— About this exercise —
Your answer consists of the lines in the data that contain "resolution". Copy each of them.

* * *

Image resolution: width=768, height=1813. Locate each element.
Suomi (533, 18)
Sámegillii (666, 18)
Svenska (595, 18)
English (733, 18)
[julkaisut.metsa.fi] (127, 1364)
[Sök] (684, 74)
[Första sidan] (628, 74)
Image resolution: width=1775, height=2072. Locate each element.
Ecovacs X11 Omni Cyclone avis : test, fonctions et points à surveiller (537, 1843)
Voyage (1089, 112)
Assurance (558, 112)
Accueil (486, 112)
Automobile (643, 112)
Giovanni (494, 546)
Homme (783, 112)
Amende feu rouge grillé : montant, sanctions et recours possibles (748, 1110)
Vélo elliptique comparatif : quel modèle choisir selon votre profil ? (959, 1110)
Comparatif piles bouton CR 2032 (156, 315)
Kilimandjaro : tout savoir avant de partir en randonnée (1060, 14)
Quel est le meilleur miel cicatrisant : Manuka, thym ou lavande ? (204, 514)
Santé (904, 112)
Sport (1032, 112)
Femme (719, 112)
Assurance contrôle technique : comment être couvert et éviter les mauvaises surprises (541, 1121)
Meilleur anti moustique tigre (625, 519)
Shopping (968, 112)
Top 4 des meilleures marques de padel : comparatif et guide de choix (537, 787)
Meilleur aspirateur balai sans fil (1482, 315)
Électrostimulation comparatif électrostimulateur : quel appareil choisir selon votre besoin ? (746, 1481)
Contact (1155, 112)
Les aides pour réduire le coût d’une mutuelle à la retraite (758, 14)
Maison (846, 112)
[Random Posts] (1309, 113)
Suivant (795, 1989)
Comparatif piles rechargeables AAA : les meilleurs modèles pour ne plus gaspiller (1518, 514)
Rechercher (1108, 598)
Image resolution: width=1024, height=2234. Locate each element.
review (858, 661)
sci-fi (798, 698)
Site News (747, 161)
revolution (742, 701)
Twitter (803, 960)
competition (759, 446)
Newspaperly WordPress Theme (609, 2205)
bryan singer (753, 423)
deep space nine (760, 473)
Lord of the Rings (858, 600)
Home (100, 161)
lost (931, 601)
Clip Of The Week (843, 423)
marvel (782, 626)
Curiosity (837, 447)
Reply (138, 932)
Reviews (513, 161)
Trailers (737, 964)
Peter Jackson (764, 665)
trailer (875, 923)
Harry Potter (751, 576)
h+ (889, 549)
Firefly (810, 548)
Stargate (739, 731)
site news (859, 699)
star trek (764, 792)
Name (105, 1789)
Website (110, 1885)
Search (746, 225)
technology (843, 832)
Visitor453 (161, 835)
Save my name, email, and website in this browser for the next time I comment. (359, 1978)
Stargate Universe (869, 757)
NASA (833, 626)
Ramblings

* * *

— Answer to this task —
Image resolution: width=768, height=1813. Locate each element.
Image resolution: width=1775, height=2072. Locate each element.
Image resolution: width=1024, height=2234. Locate each element.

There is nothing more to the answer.